↓

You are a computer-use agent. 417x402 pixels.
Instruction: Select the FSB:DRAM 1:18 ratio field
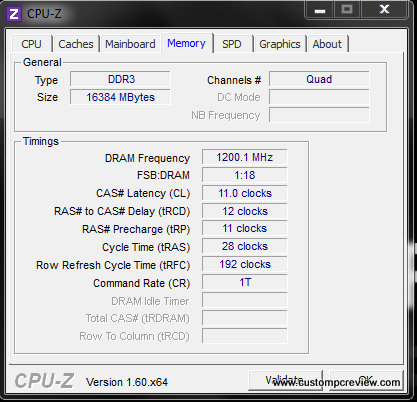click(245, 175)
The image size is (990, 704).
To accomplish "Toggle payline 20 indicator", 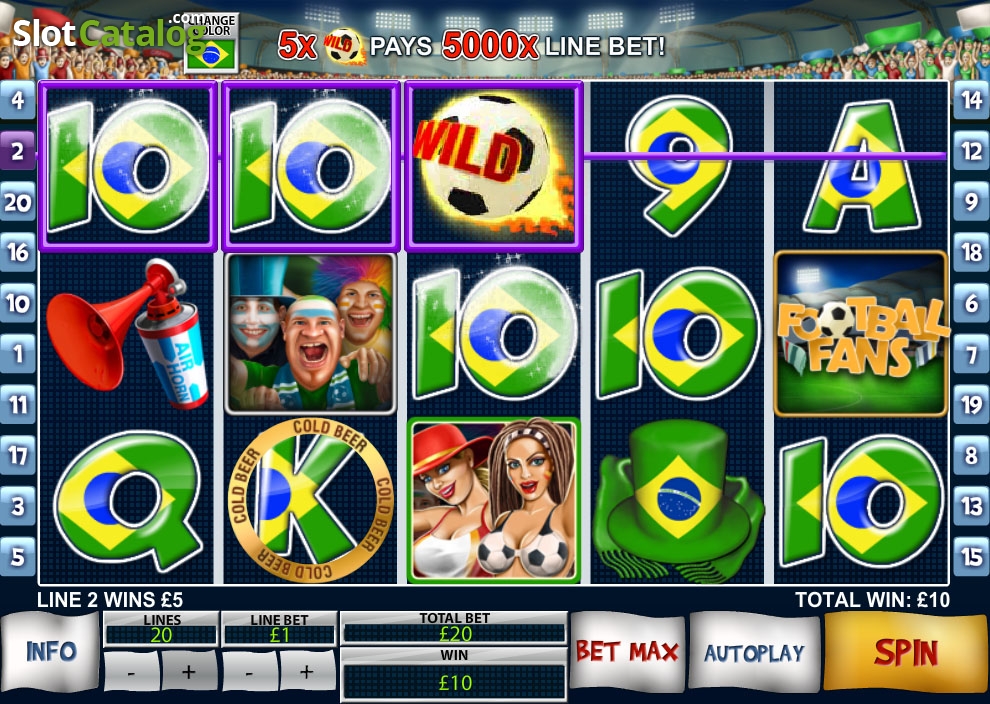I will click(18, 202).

↑
↓

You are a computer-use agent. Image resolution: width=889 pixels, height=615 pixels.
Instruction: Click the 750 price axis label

↑

Prompt | Nothing but a number, please, for how many lines of the data hold "pixels".

Answer box | 2